June 2023
The Rossi Bar
We had a bonus guest tonight due to illness with a touring package due to play at The Bees Mouth, so we started off with M G Dysfunction, he was set up in front of the stage in a fine cowboy short and baseball hat, on a high stool. Which he soon abandons. It’s fair to say he splits the audience, and quite quickly. He starts with a nice piano tune, which he quite quickly annihilates with some hideous country style caterwauling. “Fuck the boys in blue”, I thought it was quite funny. That segues into a drone, moving into a grime inflected number. The backing track on the next one has something of Eno’s Discreet Music about it, and he talks over it about the moon & stars. Back into drones and a murky slow bass drum. Very slow. He sings again. Next one up is dedicated to all the Junglists in the audience, he makes some quip about Chocolate Monk that goes over everyone’s head. The tune has nothing to do with Jungle though. Some fat ugly bass drone, circular ranting. The noise rises up within it, ranting continues. This is my favourite part of the backing track. Juddering bassline, noise swirls through various delays, then a modern RnB backing that quickly tips back into the disgusting racket.
So first of the scheduled acts was the welcome return of Dale Frost, minimal drum kit, electronic pads, novelty cymbals (triple decker-ed, dimpled and warped or full of holes) and some other bits I couldn’t see. Starting with a shimmering roll on the synth triggering drum pads interspersed with occasional drums before he fires off a more familiar song set into the pads, is it sequenced, is it played. Both. Neither who knows. But holing down drum parts and synth lines Dale really pushes the idea of the independently controlled multi-limbed drummer to new lengths. It’s great to watch. The next track is more heavily into the beat, the synths more beeping rhythm lines weaving between the drums. Nice steps up when the beat thickens and the synths multiply with delays. The next track is definitely running off a sequencer. An odd whistly line giving way to a steel drum tick, bass drum on the fours. Then I’m not so sure about the sequencer, he seems to be playing the lines. Playing with my mind. Towards the end of this song he gets stuck into the hidden bits of kit, a keyboard and analogue delay, I’m guessing. One song has a nice one note bassline with some chunky stabs before giving way to something jerky that syncopates within a beat. The last song slows it down, with a nice fat bass and some pinging Tom Tom Club synth sounds. It slowly speeds up, the bass getting a bit rawer and groovier, other sounds trailing around it with a melodic synth line emerging in the firing chorus bits of it. And a big organ flourish to end on a high energy finish.

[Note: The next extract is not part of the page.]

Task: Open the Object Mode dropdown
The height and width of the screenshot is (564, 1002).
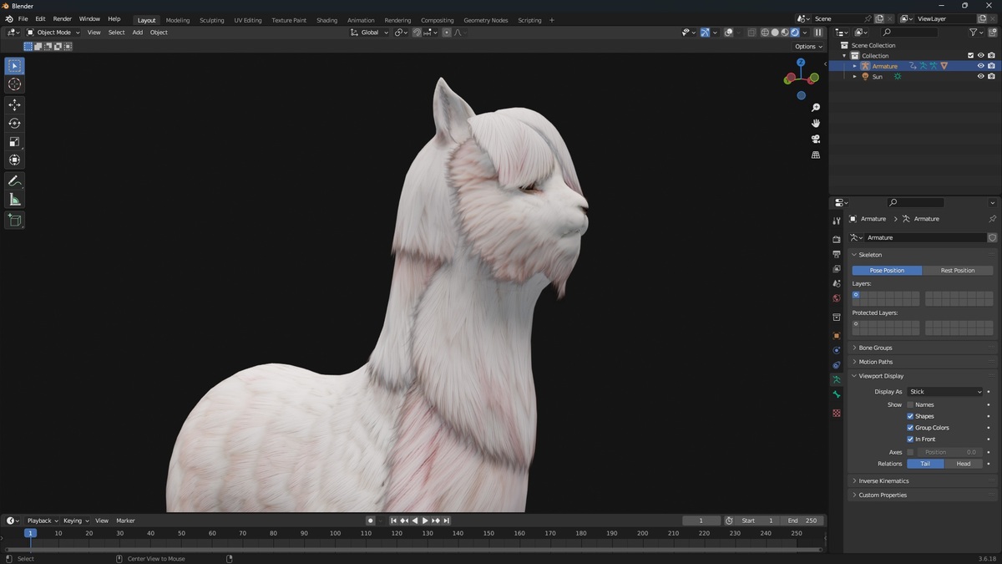Action: pos(53,33)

Then the return of f.Ampism, we had him booked in for one of the first shows after lockdown ended, in that spell of Will It Open Or Not. And it didn’t. But here we are now. He advises us to watch the projections rather than himself as he sets up some almost drones. There’s a bit too much going on to be actual drones, swelling, subtly shifting pitches, a hint of growled voice, a smidge of harmonium, a slowly unfolding melodic line that emerges gradually and slinks away. Its the sound of hot sun coming down through unruffled leaves, a hot still day, something stirs indistinctly in the distance. What it is we never mind. I’m drifting; open my eyes and 10 minutes has blissed, passed. Paul is working away, much more active than would be obvious, but the shifts are there, nothing is actually static even if you never noticed it change, it’s all different. At some point he gets me up to muck about with the monitor and we get some extra modulating midrange reedy layers sliding into the mix. It’s now quite a think complex montage of sounds. Still quite precise and separate, everything pulsing and morphing in its own individual way. It reaches a crescendo but I’m too blissed out to really notice and stops.

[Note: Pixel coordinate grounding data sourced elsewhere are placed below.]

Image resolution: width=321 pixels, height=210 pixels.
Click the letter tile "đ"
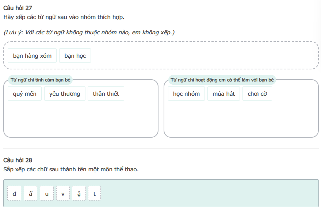click(x=14, y=194)
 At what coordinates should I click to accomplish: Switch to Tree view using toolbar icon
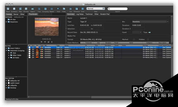point(39,9)
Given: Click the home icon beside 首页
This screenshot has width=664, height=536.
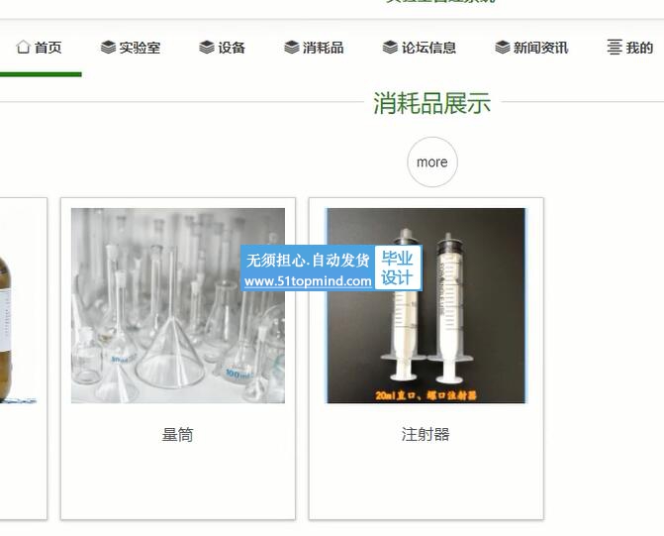Looking at the screenshot, I should pos(24,48).
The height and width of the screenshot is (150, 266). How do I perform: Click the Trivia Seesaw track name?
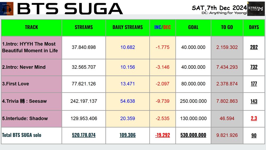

Rounding off the evening we have Cornish (via London) artist Yiskāh. Carrying on where Paul left off with a somewhat more menacing drone. Under this she feeds in a vibrating thin whirr the drone starts to vibrate and branch off, into sub bass whoomf and airplane hum. A ghost of a wind sends its icy chill to taunt us. The PA is pushed about as Jess plays with the sonics of the room. A creeping sensation spiders its way into the stew. The sounds is solid, it’s not unpleasant enough to be HNW, but it has a similar monolithic indistinctness; a vast incomprehensibility where it just quietly fills your head and erases sense of time and place, gentle rather than roaring but nonetheless abstract and almost formless. There are touches of tone that emerge from the fog, perhaps slippery streams of feedback that evaporate as you start to latch onto them. Occasionally things in the room vibrate, shifting around as the pitches from the stage evolve. As it winds down, we’re left with the more pitched sounds; wind, a swirl of sea. Tyre on gravel. None of these things.